■ **EXERCISE OBJECTIVE**
In the data that follows, find the line with "Viewport: 700px width, 560px height."; transcribe it, every later line up to the one with "Click the browse", and that line as well, exactly and with no others.
'''
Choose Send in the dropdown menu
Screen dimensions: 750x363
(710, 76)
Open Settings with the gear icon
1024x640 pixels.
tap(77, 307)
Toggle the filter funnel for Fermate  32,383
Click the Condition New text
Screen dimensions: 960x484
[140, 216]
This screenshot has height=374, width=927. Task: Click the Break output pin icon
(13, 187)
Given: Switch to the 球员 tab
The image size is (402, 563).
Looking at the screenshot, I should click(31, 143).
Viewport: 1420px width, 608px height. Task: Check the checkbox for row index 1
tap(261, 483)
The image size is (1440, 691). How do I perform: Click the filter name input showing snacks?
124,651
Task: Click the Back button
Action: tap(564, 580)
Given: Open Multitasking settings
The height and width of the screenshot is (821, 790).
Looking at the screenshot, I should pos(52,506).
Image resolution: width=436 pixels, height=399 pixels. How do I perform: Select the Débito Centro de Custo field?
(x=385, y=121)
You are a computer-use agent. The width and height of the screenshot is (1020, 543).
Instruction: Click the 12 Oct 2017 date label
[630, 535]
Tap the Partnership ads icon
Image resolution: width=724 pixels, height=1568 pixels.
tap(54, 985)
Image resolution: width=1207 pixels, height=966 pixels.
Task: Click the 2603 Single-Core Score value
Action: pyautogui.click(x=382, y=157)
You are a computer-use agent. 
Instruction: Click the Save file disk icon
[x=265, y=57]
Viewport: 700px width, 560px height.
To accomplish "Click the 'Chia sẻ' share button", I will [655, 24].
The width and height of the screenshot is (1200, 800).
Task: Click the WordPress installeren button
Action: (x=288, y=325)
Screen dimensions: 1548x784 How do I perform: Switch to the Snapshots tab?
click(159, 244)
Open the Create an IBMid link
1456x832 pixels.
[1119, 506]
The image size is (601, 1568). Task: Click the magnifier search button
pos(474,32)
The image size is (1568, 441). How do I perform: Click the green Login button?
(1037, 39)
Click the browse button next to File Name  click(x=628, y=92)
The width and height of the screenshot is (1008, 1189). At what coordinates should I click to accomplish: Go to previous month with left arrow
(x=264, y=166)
'''
■ **WRITTEN SOLUTION**
Viewport: 700px width, 560px height.
To accomplish "Click the 'Chia sẻ' share button", I will [655, 24].
The width and height of the screenshot is (1200, 800).
Task: Click the WordPress installeren button
Action: (x=288, y=325)
Screen dimensions: 1548x784 How do I perform: Switch to the Snapshots tab?
click(159, 244)
Open the Create an IBMid link
1456x832 pixels.
[1119, 506]
The image size is (601, 1568). Task: Click the magnifier search button
pos(474,32)
The image size is (1568, 441). How do I perform: Click the green Login button?
(1037, 39)
Click the browse button next to File Name  click(x=628, y=92)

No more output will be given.